[PATCH] D62731: Add support for options -frounding-math, -ftrapping-math, -ffp-model=, and -ffp-exception-behavior=, : Specify floating point behavior
John McCall via Phabricator via cfe-commits
cfe-commits at lists.llvm.org
Fri Dec 13 13:55:51 PST 2019
rjmccall added a comment.
I believe your analysis on the second point is unfortunately missing half the problem. Functions like `fesetround` will be treated as having arbitrary side-effects by default, which mean arbitrary code can't be reordered with calls to them. It'd be good to model that more precisely — to flag that the *only* side-effect they have is changing the FP state — but that's not really the big problem; that's just enabling better optimization by e.g. allowing them to be reordered with non-FP code. The big problem is that intrinsic calls are not arbitrary code: the vast majority of intrinsics (e.g. all the ARM vector intrinsics, many of which can be floating-point) are marked `IntrNoMem` (which I believe corresponds to `readnone`), which means calls to those intrinsics can be reordered with other code whether or not that code has arbitrary side-effects. It's good that people are looking at achieving better modeling for the x86 backend, but we need to have a plan that doesn't require heroic effort just to get basic correctness.
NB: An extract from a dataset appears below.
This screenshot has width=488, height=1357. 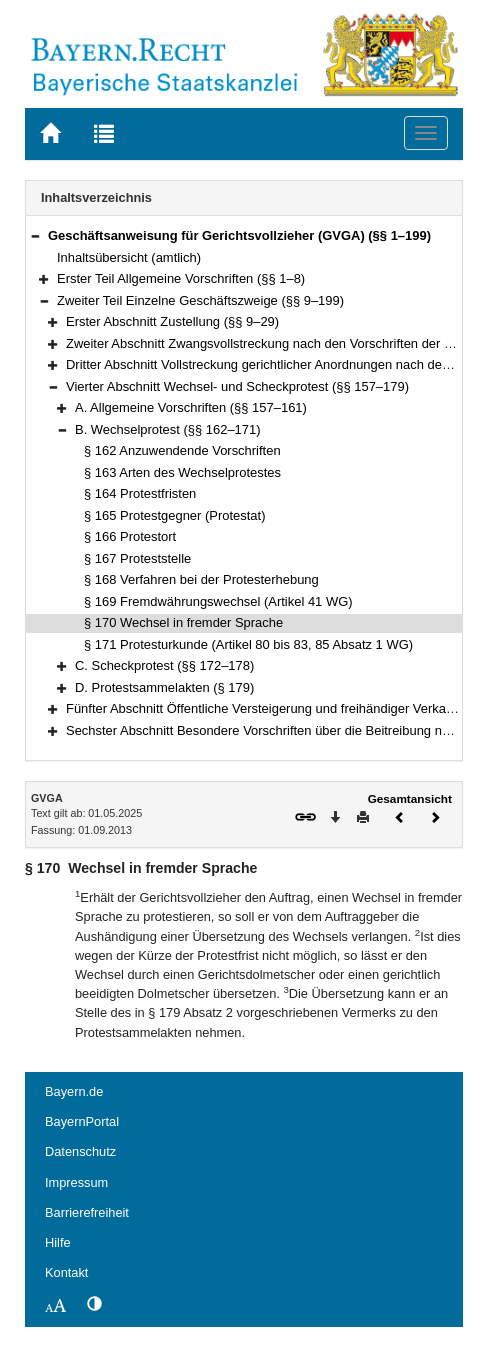 What do you see at coordinates (239, 235) in the screenshot?
I see `Geschäftsanweisung für Gerichtsvollzieher (GVGA) (§§ 1–199)` at bounding box center [239, 235].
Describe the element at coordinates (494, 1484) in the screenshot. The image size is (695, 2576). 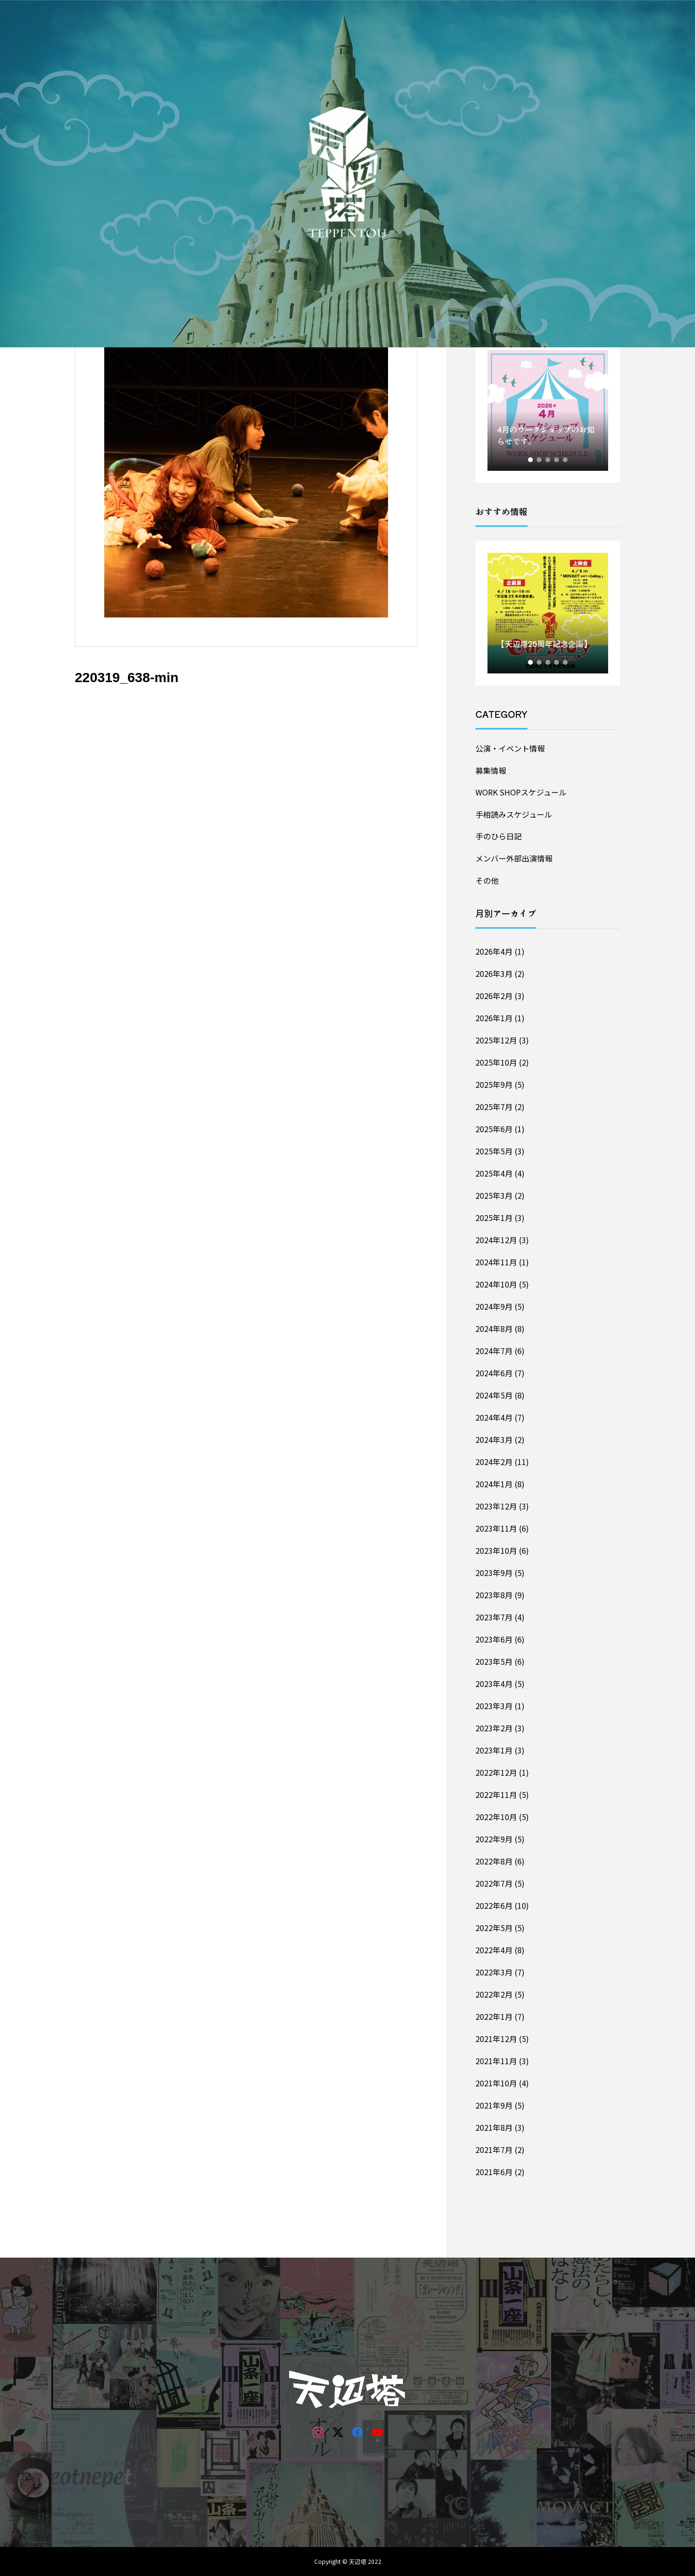
I see `2024年1月` at that location.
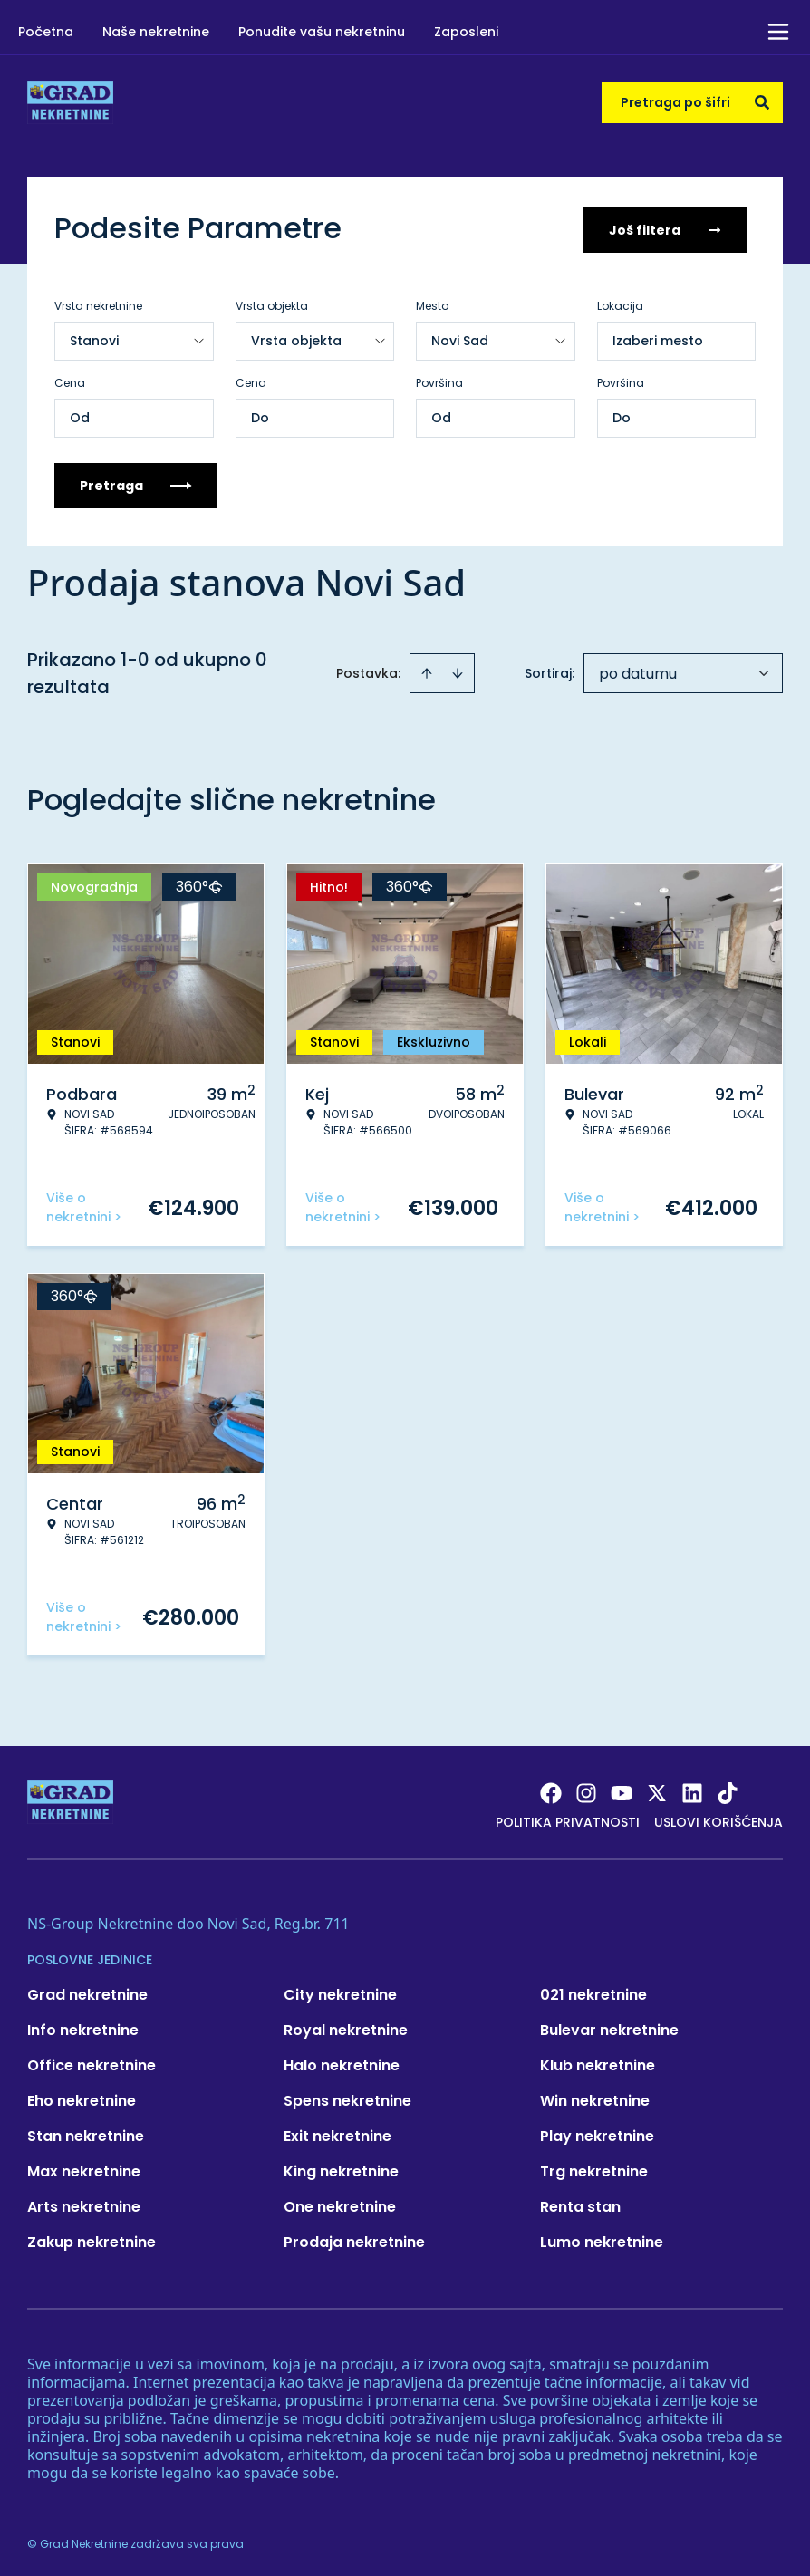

I would suggest that we need a function/call attribute roughly on the level of `readonly` / `readnone`, maybe `readfponly`, that says that a function has no side-effects and no dependencies on anything *except* the FP state. Basic queries like `Instruction::mayReadMemory()` that are supposed to be used generically in code-motion transforms would then return true for calls marked that way only if they're FP-constrained functions. So outside of an FP-constrained function we'd preserve optimizability, and inside one we'd be appropriately conservative. The generic backend could similarly just default to treating those intrinsic calls as having side-effects in FP-constrained functions, and there'd just be some way for a backend to opt out of that when it provides precise modeling of FP state. It'd then be a fairly straightforward change to go through the target intrinsic tables and mark which ones have dependencies on FP state.